Function accepts pipeline, creates wrapper class for export only necessary for inference part,
prepares example inputs for ONNX conversion via torch.export,
Parameters:
pipe (StableDiffusionPipeline): Stable Diffusion pipeline
onnx_path (Path): File for storing onnx model
Returns:
None
"""
class VAEEncoderWrapper(torch.nn.Module):
def __init__(self, vae):
super().__init__()
self.vae = vae
def forward(self, sample):
latent = self.vae.encode(sample)[0].sample()
return latent
if not onnx_path.exists():
vae_encoder = VAEEncoderWrapper(pipe.vae)
text = 'a photo of an astronaut riding a horse on mars'
text_encoder = pipe.text_encoder
input_ids = pipe.tokenizer(
text,
padding="max_length",
max_length=pipe.tokenizer.model_max_length,
truncation=True,
return_tensors="pt",
).input_ids
with torch.no_grad():
text_encoder_output = text_encoder(input_ids)
image_shape = (1, 3, res_v, res_h)
image = torch.randn(image_shape)
t = torch.from_numpy(np.array(1, dtype=float))
max_length = input_ids.shape[-1]
uncond_input = pipe.tokenizer([""], padding="max_length", max_length=max_length, return_tensors="pt")
uncond_embeddings = pipe.text_encoder(uncond_input.input_ids)[0]

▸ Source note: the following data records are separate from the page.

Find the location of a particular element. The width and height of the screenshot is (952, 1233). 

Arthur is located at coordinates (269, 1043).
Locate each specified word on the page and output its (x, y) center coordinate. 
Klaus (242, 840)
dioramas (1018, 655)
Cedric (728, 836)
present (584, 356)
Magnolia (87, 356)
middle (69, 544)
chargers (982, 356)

encoder_hidden_state = torch.cat([uncond_embeddings, text_encoder_output[0]])
vae_encoder.eval()
with torch.no_grad():
torch.onnx.export(
vae_encoder, (image,), onnx_path, input_names=['init_image'], output_names=['sample'],
#dynamic_axes={"init_image": {0: "batch", 1: "channels", 2: "height", 3: "width"}},
opset_version = opset # onnx opset version for export
)
print('VAE encoder successfully converted to ONNX')
VAEE_ONNX_PATH = Path('vae_encoder.onnx')

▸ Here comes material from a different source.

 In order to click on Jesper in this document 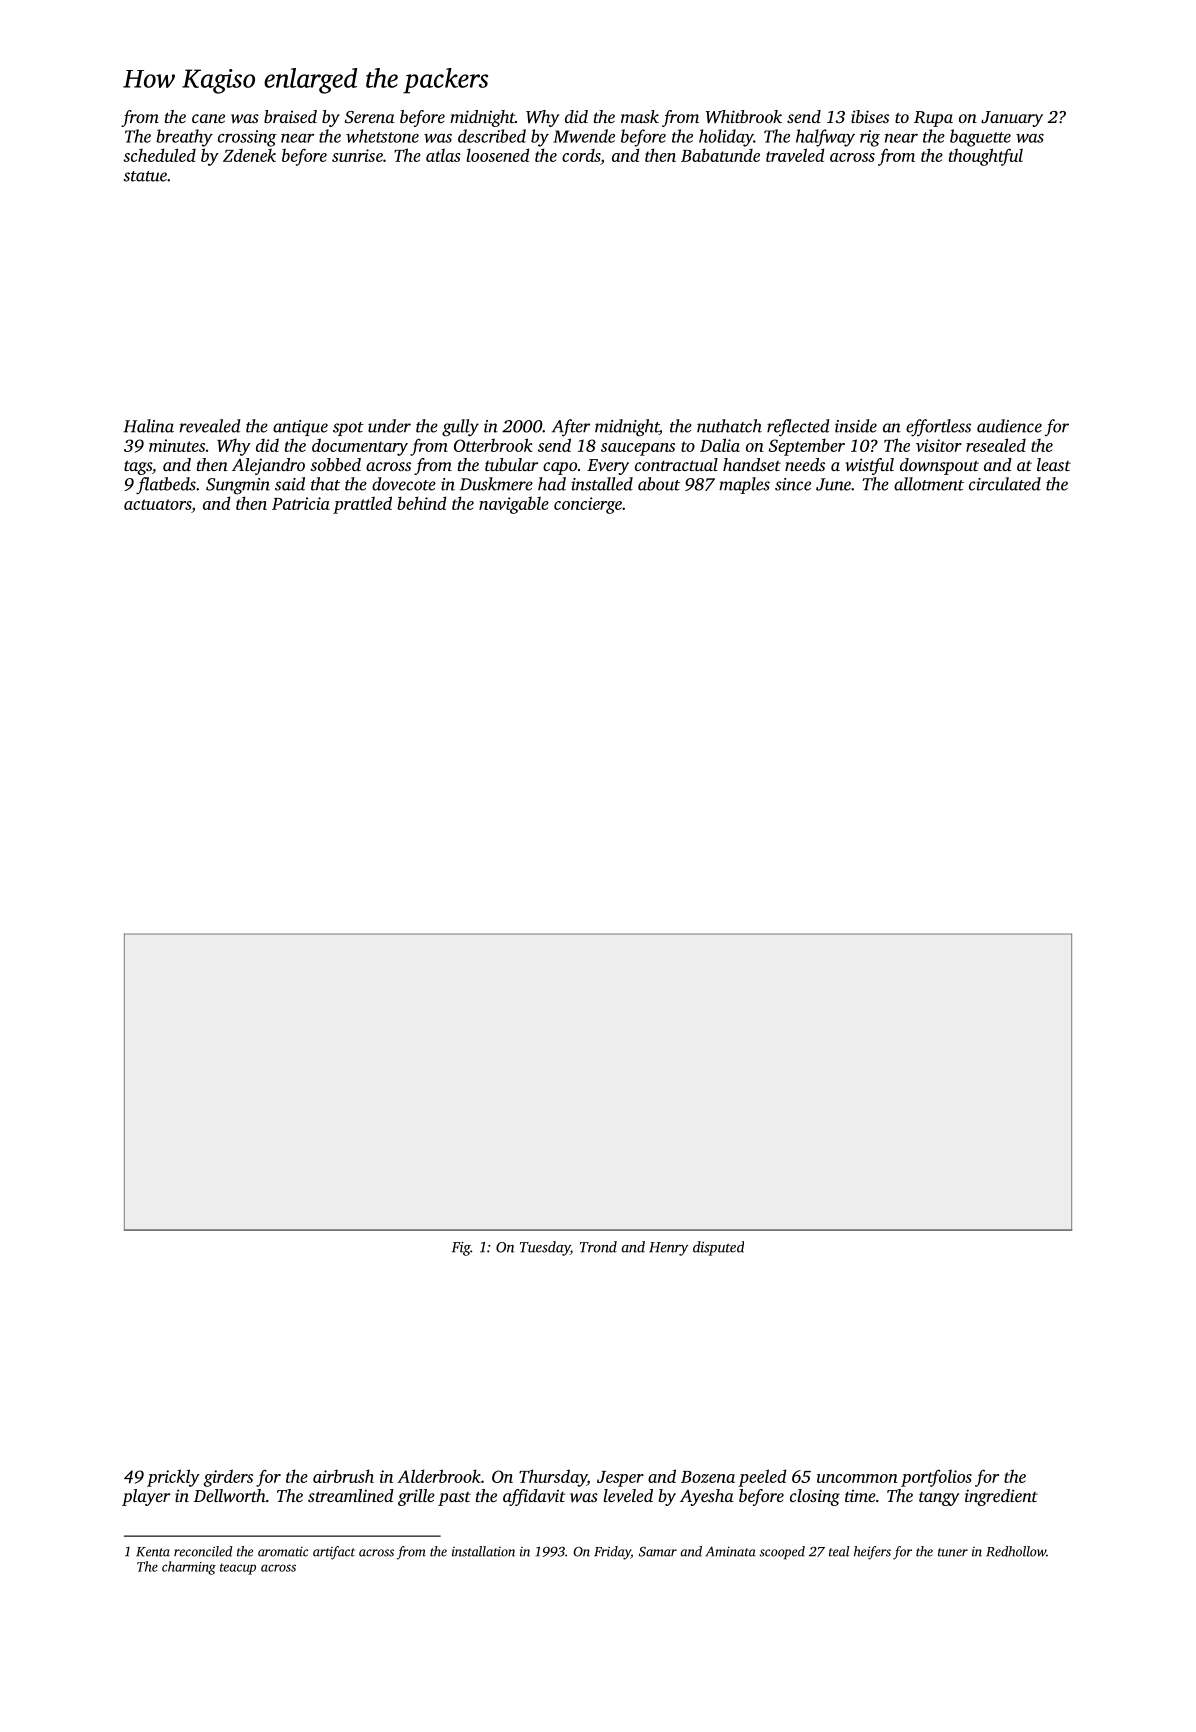, I will do `click(620, 1479)`.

VAEE_OV_PATH = VAEE_ONNX_PATH.with_suffix('.xml')
if not VAEE_OV_PATH.exists():
convert_vae_encoder_onnx(pipe, VAEE_ONNX_PATH)
print(f"mo --input_model {VAEE_ONNX_PATH} --compress_to_fp16")
print('VAE successfully converted to IR')
Uncomment the dynamic_axes line if you need a variable resolution. opset = 16 in my case, res_v and res_h are self-explanatory.
We updated the notebooks and so this demo and the notebooks will work together. i.e., the converted IR will work directly.
I also updated the new FP16 as the default and so the download is smaller and also works much much faster on GPUs. https://huggingface.co/bes-dev/stable-diffusion-v1-4-openvino
Hello, can you please share the steps and command line you used to convert the original model to OpenVINO IRs. Need this to help optimize these models further.